Material provided START
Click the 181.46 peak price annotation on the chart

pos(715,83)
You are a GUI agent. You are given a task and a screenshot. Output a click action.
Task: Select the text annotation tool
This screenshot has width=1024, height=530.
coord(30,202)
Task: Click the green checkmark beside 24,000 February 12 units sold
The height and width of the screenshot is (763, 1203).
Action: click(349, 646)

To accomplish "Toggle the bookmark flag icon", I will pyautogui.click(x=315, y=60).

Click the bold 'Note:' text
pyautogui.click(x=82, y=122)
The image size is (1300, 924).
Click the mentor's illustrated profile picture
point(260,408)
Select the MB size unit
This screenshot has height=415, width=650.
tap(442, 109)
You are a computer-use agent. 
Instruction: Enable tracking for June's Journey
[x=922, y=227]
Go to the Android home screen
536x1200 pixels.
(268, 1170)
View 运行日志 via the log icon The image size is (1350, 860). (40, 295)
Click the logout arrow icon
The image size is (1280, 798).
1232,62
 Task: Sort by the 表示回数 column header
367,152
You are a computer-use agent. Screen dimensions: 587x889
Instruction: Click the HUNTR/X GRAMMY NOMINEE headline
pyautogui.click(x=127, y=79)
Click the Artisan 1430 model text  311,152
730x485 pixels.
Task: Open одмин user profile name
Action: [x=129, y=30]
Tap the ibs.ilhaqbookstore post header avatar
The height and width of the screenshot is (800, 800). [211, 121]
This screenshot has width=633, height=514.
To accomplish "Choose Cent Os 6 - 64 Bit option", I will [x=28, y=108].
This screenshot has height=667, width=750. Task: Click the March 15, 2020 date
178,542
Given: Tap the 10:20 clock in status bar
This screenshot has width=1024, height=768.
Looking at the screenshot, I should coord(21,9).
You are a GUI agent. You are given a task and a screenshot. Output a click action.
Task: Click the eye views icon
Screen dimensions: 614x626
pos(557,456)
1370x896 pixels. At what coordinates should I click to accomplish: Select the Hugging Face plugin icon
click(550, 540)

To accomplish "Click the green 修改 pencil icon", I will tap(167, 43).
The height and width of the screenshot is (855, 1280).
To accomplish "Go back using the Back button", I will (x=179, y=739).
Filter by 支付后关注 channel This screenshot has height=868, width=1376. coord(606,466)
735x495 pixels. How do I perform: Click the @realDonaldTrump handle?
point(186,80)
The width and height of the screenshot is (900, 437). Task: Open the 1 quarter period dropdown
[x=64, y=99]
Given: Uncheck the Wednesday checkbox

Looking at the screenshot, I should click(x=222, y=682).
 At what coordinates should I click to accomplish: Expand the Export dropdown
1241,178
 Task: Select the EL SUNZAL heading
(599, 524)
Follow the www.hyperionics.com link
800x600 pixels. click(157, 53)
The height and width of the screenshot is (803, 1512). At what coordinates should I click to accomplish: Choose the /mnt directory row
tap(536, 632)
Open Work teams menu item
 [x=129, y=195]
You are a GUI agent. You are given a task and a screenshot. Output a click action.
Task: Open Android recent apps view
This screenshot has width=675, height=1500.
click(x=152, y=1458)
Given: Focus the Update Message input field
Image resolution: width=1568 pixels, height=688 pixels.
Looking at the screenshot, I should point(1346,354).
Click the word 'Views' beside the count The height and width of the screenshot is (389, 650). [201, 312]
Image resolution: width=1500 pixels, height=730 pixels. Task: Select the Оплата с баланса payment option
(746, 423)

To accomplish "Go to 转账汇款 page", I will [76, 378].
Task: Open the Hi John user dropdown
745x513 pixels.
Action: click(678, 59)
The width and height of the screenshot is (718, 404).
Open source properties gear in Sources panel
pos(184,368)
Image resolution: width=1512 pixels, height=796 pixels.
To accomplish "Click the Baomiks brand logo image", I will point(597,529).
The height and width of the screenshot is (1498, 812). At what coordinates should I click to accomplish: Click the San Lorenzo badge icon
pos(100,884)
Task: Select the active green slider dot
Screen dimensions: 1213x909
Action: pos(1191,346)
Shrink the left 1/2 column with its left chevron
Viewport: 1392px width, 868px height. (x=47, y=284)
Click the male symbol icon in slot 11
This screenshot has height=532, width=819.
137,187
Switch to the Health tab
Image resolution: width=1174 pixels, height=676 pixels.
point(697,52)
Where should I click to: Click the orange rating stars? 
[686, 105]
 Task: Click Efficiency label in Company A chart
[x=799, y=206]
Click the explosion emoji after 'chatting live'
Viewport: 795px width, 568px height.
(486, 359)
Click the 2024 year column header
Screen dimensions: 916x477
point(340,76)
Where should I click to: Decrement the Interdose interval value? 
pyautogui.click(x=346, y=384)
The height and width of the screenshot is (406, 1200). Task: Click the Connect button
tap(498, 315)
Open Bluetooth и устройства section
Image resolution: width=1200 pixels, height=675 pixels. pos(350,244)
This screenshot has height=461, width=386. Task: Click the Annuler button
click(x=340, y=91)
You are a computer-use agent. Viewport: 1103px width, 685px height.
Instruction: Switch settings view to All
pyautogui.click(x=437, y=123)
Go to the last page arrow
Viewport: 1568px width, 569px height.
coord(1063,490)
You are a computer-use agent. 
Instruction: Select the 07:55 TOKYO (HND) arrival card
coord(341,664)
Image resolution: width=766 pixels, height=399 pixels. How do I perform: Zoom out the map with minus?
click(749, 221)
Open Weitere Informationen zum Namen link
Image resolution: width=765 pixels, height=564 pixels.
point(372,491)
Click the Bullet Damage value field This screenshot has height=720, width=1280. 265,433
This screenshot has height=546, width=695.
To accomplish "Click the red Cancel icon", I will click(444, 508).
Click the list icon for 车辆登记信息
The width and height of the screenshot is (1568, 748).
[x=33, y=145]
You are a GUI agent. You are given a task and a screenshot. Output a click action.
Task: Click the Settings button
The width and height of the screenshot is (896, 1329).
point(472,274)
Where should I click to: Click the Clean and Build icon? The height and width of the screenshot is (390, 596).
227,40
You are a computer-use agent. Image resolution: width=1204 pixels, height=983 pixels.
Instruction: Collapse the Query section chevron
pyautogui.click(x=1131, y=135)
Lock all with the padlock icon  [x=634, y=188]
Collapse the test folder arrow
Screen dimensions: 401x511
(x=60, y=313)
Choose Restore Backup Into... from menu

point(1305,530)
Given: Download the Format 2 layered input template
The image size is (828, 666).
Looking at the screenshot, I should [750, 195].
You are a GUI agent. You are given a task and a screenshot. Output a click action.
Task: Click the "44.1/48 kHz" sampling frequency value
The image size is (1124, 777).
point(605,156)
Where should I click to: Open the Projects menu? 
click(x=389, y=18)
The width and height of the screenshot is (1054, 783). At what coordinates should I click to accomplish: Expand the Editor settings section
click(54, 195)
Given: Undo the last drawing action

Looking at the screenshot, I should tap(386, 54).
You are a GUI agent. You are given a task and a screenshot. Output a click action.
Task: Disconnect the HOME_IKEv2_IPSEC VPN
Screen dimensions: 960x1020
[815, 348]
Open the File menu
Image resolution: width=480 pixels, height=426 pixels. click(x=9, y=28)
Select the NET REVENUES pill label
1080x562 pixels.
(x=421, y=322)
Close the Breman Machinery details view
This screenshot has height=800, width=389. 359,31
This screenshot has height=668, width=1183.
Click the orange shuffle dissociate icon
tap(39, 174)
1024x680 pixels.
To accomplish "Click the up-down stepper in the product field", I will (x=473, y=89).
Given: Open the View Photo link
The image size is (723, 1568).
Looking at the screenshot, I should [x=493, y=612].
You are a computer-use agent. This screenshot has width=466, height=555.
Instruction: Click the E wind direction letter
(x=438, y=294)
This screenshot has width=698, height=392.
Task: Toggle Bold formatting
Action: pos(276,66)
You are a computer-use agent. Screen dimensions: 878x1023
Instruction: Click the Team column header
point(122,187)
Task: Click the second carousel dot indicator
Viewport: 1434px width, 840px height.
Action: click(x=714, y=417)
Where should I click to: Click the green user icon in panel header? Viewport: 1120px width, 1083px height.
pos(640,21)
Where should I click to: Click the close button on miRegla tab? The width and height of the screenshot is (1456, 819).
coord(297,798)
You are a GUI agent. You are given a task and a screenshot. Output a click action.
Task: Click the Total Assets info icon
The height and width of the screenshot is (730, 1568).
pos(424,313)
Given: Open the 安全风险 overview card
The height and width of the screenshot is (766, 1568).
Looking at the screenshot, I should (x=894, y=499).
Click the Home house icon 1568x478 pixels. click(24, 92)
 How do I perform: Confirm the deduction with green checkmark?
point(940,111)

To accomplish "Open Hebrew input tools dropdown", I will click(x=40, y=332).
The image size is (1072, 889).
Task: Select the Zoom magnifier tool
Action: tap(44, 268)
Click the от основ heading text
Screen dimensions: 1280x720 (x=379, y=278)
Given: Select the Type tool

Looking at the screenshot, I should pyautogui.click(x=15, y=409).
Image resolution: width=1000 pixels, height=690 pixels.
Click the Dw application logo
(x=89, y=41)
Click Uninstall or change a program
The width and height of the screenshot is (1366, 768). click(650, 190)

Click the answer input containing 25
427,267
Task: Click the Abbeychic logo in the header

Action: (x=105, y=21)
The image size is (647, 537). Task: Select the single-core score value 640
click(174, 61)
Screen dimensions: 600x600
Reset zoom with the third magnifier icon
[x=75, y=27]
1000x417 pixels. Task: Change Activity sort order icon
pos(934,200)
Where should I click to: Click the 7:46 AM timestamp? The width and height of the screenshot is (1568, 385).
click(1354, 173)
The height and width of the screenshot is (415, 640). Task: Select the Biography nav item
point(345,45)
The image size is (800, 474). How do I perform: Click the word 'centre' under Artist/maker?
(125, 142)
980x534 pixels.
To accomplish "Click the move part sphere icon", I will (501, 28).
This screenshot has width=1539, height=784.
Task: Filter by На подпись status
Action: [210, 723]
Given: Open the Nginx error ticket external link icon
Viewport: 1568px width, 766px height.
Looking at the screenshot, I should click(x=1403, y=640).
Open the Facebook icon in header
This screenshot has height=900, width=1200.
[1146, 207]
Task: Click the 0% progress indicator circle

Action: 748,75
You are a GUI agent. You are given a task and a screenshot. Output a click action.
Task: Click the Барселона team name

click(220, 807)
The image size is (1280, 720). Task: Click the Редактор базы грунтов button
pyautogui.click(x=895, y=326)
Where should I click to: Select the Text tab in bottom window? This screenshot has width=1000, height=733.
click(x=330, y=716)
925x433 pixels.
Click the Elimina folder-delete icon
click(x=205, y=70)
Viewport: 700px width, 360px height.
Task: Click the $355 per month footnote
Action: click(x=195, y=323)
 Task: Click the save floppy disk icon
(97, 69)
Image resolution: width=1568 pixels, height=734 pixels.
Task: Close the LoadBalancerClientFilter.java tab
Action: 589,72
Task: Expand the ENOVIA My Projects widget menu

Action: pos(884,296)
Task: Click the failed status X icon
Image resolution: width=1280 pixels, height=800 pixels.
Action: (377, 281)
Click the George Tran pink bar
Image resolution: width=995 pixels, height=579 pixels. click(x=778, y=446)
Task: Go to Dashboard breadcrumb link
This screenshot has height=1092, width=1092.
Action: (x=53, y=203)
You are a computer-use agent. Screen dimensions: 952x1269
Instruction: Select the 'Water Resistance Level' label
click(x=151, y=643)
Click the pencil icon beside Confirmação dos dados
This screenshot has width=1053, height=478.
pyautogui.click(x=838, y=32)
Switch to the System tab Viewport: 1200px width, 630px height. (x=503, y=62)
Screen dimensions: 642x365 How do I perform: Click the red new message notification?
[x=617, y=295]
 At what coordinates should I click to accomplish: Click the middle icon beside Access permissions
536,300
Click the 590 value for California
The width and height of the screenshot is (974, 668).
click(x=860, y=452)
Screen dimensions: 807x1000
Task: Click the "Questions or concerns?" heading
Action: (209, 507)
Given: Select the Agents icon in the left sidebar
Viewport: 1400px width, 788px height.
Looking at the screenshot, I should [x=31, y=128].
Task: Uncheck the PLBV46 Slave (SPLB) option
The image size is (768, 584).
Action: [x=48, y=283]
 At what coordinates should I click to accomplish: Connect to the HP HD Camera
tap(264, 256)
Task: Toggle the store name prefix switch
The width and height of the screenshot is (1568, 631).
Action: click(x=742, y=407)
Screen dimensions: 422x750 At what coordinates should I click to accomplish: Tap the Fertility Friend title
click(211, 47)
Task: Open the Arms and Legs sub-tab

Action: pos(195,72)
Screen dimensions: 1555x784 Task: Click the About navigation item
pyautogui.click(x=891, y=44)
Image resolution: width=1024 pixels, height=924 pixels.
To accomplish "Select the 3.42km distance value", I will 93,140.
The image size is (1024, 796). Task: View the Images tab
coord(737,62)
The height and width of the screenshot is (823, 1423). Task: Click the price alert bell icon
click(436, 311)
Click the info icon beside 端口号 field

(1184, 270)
Material provided END
For an answer, give a copy of every line in the listing that holds the word "pencil".

To accomplish "Click the green 修改 pencil icon", I will tap(167, 43).
Click the pencil icon beside Confirmação dos dados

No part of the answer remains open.